Sherry Jaco hopes the Olympia-Granby Museum she’s building helps capture the culture of the mill villages she knows from decades of living there. But even as she builds it, museums like this are becoming a part of the very past they aimed to preserve.
By Mark Manicone
March 15, 2017
Sherry Jaco has lived, worked and breathed all things Olympia. And for the last four years, she has been trying to preserve the history that’s on almost every street – the regulars, the locals, the characters woven into a neighborhood that give it life.
“There’s something about the mill village culture that just ties everybody together. In fact, if we talked to you long enough we’ll probably be cousins before dark,” Jaco says.
Now, the retired school teacher is slowly coaxing the old Olympia Schoolhouse on Virginia Street into new life as the Olympia-Granby Mill Village Museum.
Jaco said she bandied about the idea of a museum for years. And then, in 2013, she sat down to talk with her husband, Jake, a co-owner of the neighborhood’s iconic bar, Jaco’s.
“I remember we had that conversation, you know, ‘When is someone going to build a museum?’” Sherry Jaco said.

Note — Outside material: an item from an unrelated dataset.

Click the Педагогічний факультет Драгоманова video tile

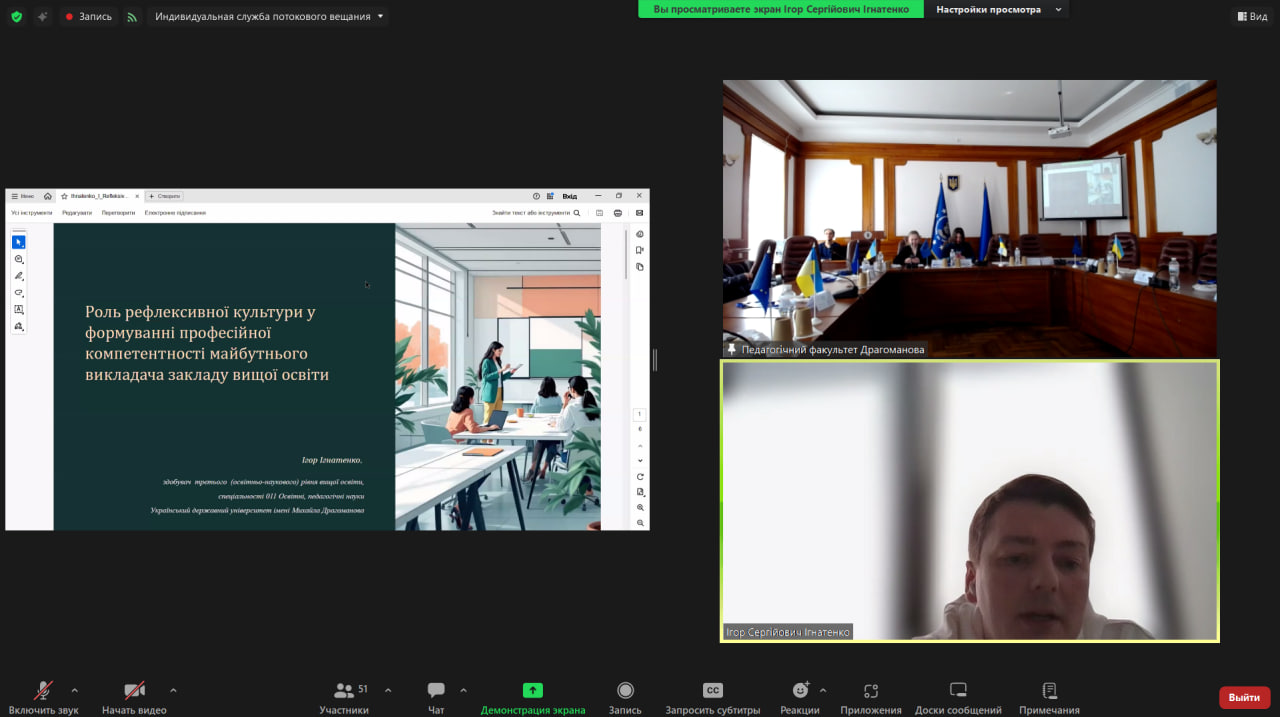[969, 218]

The idea seemed to touch a nerve. Within months, the museum foundation the Jacos created had raised $50,000 of its $100,000 goal, much of it, she said, in $50, $100 and $500 checks from those with deep roots in the community. Richland County provided the rest.

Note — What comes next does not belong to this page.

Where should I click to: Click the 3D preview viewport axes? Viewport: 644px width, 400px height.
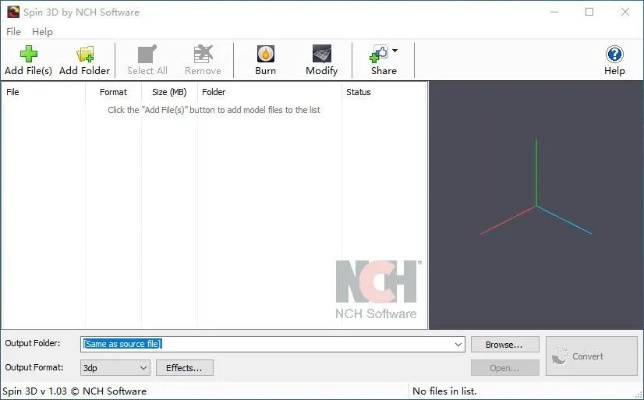536,205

Mason Yates, who works at Builders Specialties on Whaley Street, likes that Olympia and neighboring Granby are drawing renewed interest. It’s partly the result of turning the old mills across the street from the flooring store his father founded in 1975 into apartments that have attracted restaurants and other businesses.
He’s not against gentrification if it means some of the old saltbox houses are restored. “But it’s also important to preserve what’s part of the area,” he said.
But Jaco says gentrification is complicated among those with Olympia-Granby roots.
“They want to see it preserved, but yet at the same time people who grew up here live out in the suburbs,” she says.
Jake Jaco, an equal partner in the museum project, says that after Olympia High School closed in 1970, many left the neighborhood in search of better schools. The Jacos, whose children are now grown, moved to Lower Richland.
But, Sherry Jaco said, like she and her husband, “they still feel that tug this way.”
Traffic that has come along with gentrification is one of the big complaints, said Darla Oldham, community relations officer for the We Are Olympia neighborhood association. Parked cars clogging streets, a lack of sidewalks and loud parties by USC students who have moved into the neighborhood also frequently surface at community meetings, she said.
The old Olympia Schoolhouse Jaco is working to restore, built in 1901 as a mill house but designated as the schoolhouse, embodies what the mill district means for her. She remembers walking to school every day past the old schoolhouse. Olympia is where she met her husband of 49 years. It’s also where they bought their first house, an old saltbox on Texas Street.
They moved to the Lowcountry, but after a couple of years, that tug she referred to brought them back.
But even as Jaco’s vision for a neighborhood museum becomes reality, small museums are becoming a part of the very past they strive to preserve. “People just don’t walk into museums like they used to,” said Ewell G. “Buddy” Sturgis Jr., founder and director of the South Carolina Military Museum.
Their mission statements must appeal to younger generations to keep the doors open, said Sturgis, a 40-year veteran of the museum business.
Even before they are founded, museums must outline their mission statement and purpose in serving the surrounding community, said Dik Daso, an adjunct history instructor at USC and curator of the Smithsonian Air and Space Museum for 10 years. Then they have to figure out how to pay for the continuing costs of staff, administration and restoration, he said.
“Small museums around the country are collapsing,” Daso said. “They just don’t have the funds to last long term.”
Stacie Richey, a senior planner for Columbia who has helped Jaco find grant funding, hopes people’s strong ties to the commnity mean the museum has “a built-in audience.”
Still, she said, “It’ll be a challenge to keep it fresh.”
Jaco, who expects to begin installing exhibits this December, said it’s costing $450,000, much of that also from Richland County, to buy and renovate the approximately 1,800-square-foot schoolhouse.
Jaco said she plans to dedicate part of the schoolhouse as a community meeting center, an alternate to the current community hub at 701 Whaley St. And she wants to have an educational program that meets state standards and reaches out to younger generations.
She estimates the museum will cost $12,000 a year to run and hopes that money will come from loyal donors. For instance, Oldham, who also is plant administrator at the nearby Vulcan Materials quarry, is trying to get Vulcan to help out.
“We’re confident,” Jaco said, “that people with roots in the mill village will step up and help us with that.”